**Problem to solve:** Please return only the lines from the one with "The height and" through the final line of the data, unchanged, with pictures omitted.

(Beginning of Data provided)

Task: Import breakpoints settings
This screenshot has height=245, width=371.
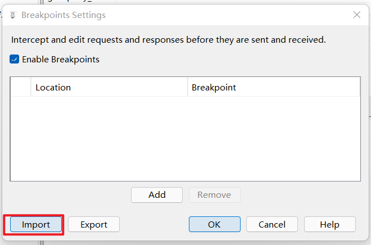Action: (36, 224)
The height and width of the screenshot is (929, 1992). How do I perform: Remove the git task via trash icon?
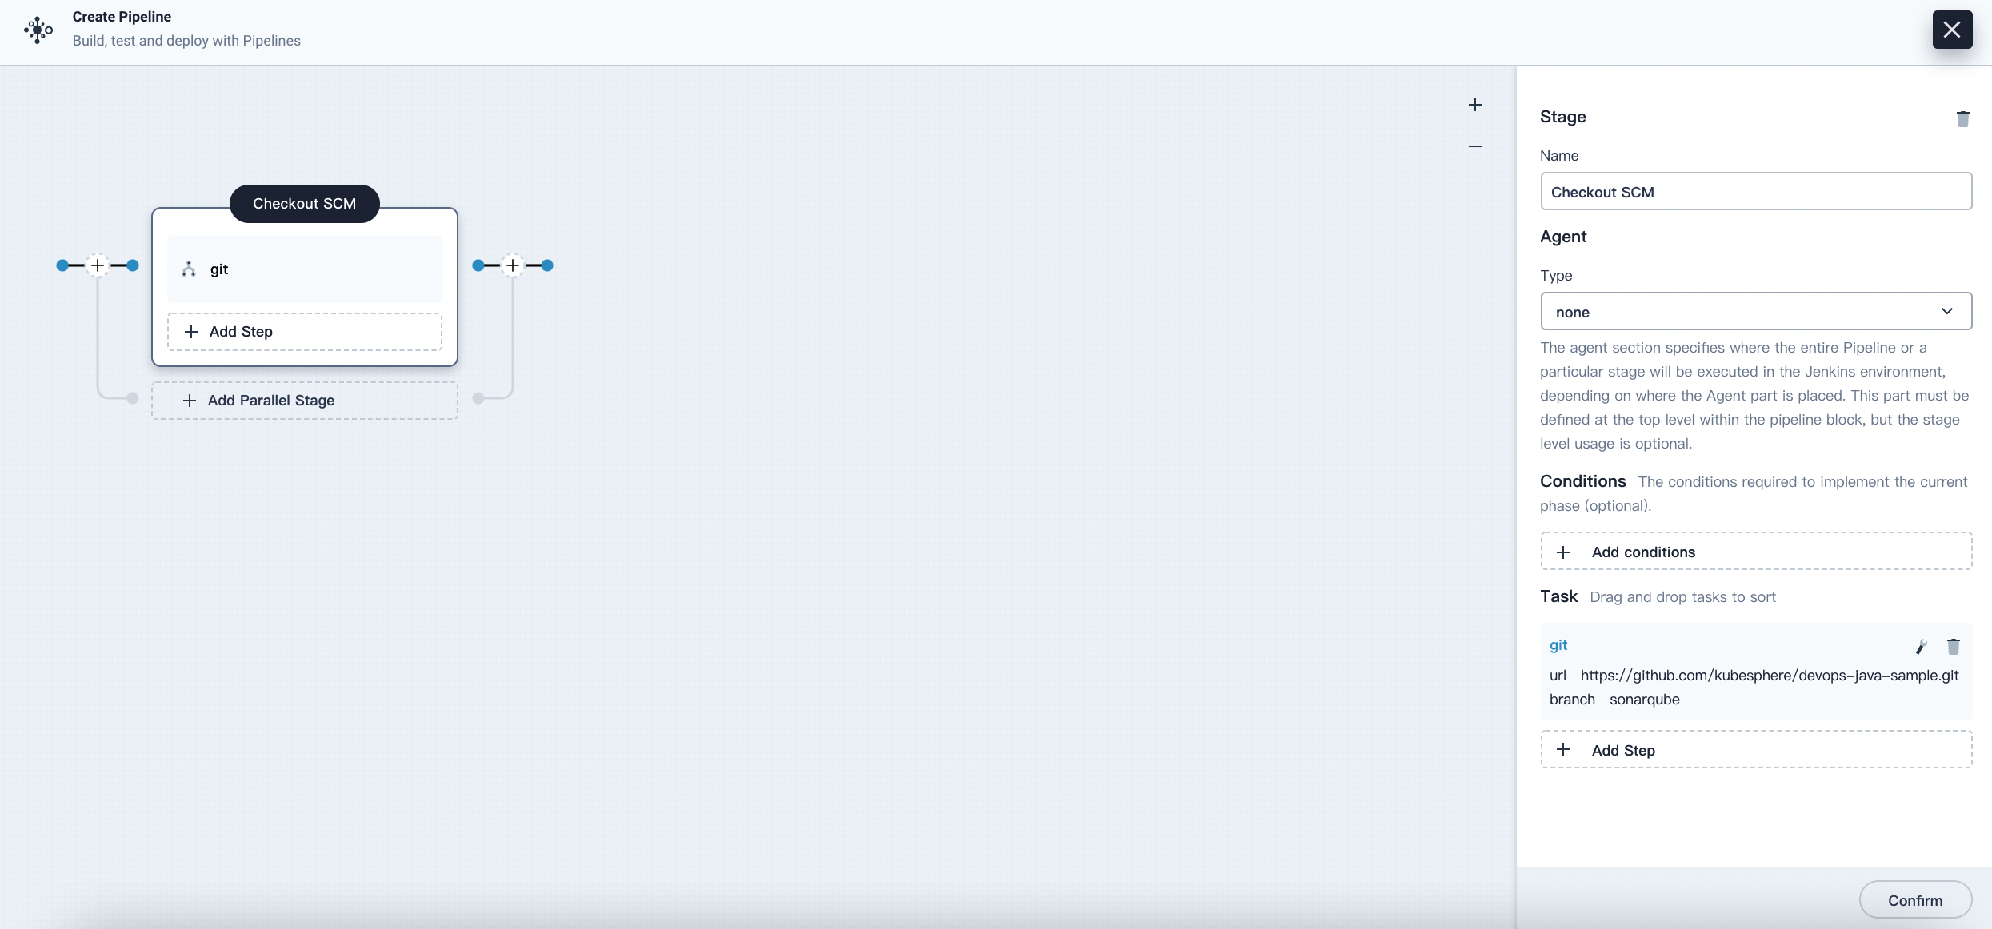coord(1953,647)
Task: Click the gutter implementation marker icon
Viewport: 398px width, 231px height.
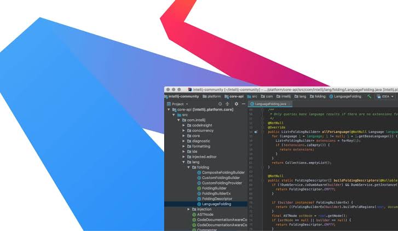Action: point(256,132)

(End of Data provided)

**Answer box:**
The height and width of the screenshot is (929, 1992). How do I perform: Remove the git task via trash icon?
coord(1953,647)
Task: Click the gutter implementation marker icon
Viewport: 398px width, 231px height.
Action: point(256,132)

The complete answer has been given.